Avec les amies du groupe de couture et de tricot, au moment de s’asseoir autour de la petite table pour prendre thé, se rendre compte que celle qui reçoit a confectionné, exprès, le gâteau qu’il aimait, parce qu’elle sait que ce jour sera un peu difficile.
Un instant d’émotion, quelques larmes qui voudraient forcer le passage de la joie de vivre, de la joie d’avoir des amies, d’être entourée, d’avoir gravi les échelons du deuil, puis le choix de parler de lui en souriant, de sa façon de faire ce gâteau-là qu’il aimait, en utilisant du sucre glace au lieu du sucre en poudre, par exemple.

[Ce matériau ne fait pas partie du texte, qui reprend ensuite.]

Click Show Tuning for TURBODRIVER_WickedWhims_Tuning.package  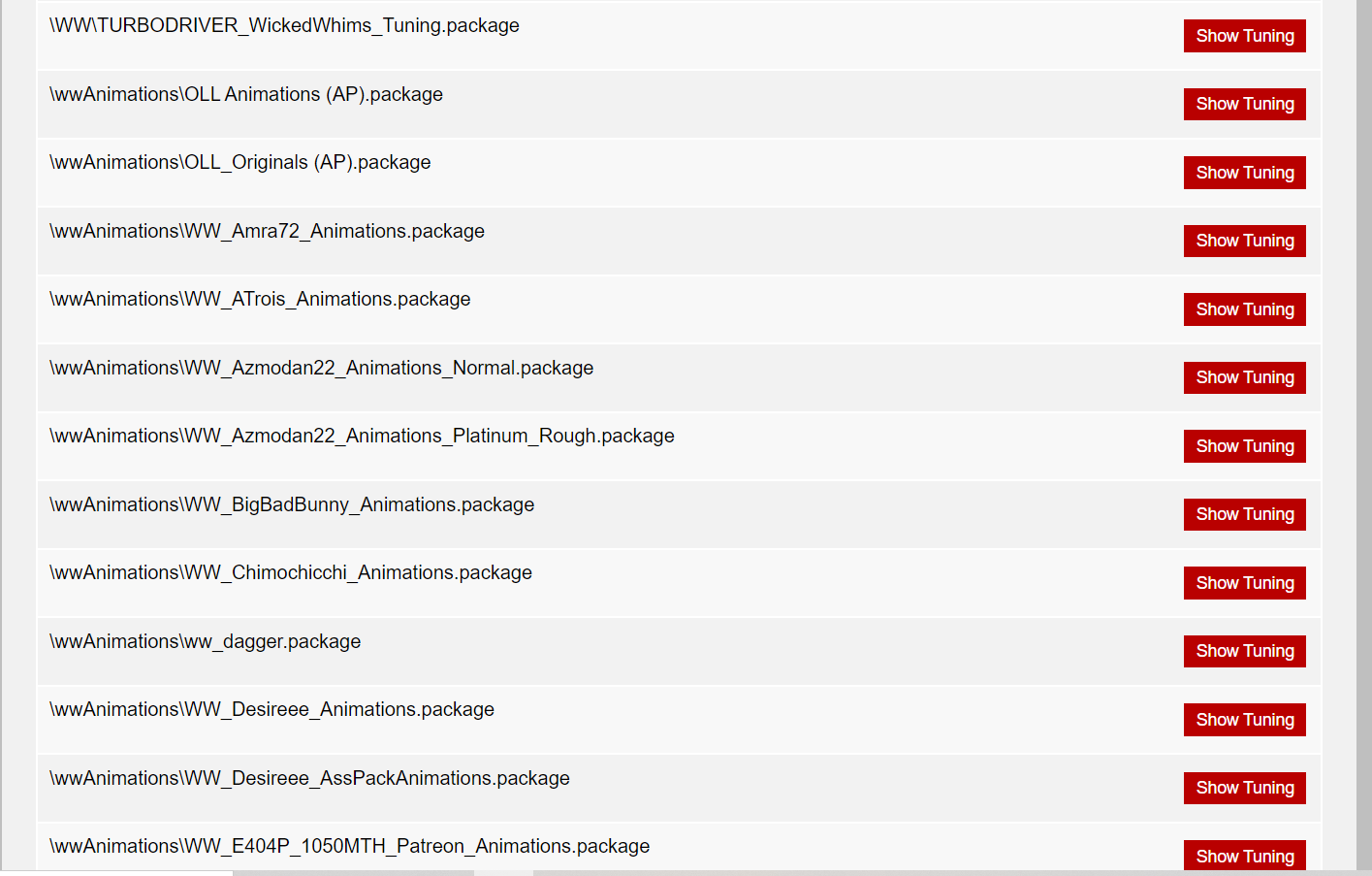[1244, 35]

De fil en aiguille, chacune parle de sa propre recette, puis on évoque ces gâteaux qu’on aime, les plus simples, qu’on fait depuis des années, sans chichi, sans pompon, quand on se dit, tiens, je vais faire un gâteau aujourd’hui, oui, ces gâteaux qu’on fera toujours parce qu’on sait qu’ils feront plaisir et que tout le monde sait les faire : le gâteau marbré, le cake au citron, et le fameux gâteau au yaourt.

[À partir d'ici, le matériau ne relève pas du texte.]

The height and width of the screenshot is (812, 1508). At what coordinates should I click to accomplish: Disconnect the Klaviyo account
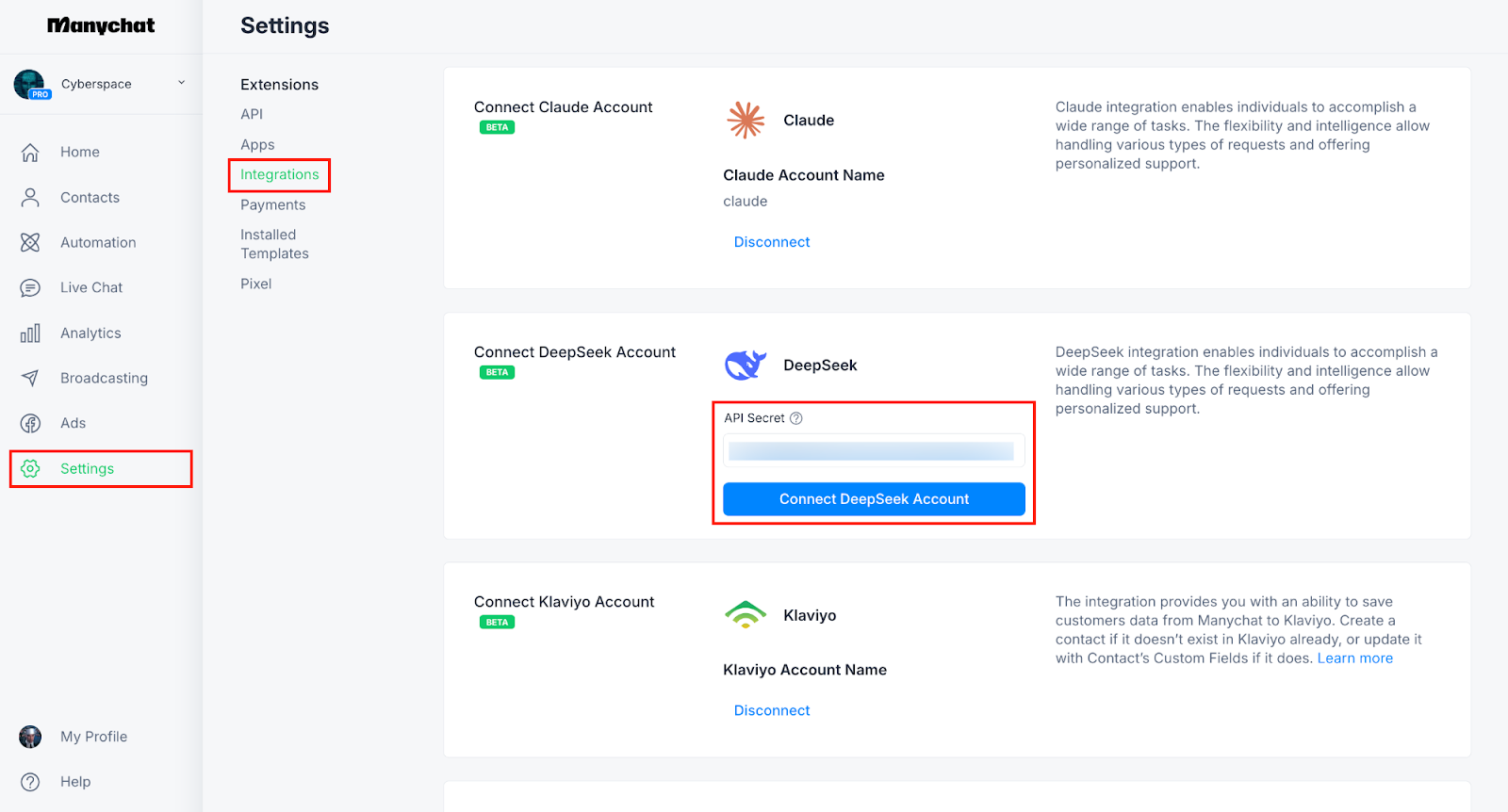click(772, 710)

S’ensuit alors une longue conversation, très sérieuse, sur la meilleure façon de faire un gâteau au yaourt.
La plus ancienne du groupe prend la parole et donne ses proportions : un yaourt, trois œufs, trois yaourts de farine, deux yaourts de sucre, trois quarts de yaourt d’huile.
Ah bon ? deux de sucre ? Moi, je mets un et demi de sucre.
Non, il faut deux de sucre.
Pourtant, j’ai toujours mis un de sucre, moi.
Et moi, je mets un d’huile, pas trois quarts.
Un d’huile ? Ca fait pas trop ?
Et quelle huile vous mettez, alors ? Moi, j’utilise de l’huile de pépins de raisin.
Ah bon ? Je prends de l’huile de tournesol. Il faudra que j’essaie l’huile de pépins de raisin.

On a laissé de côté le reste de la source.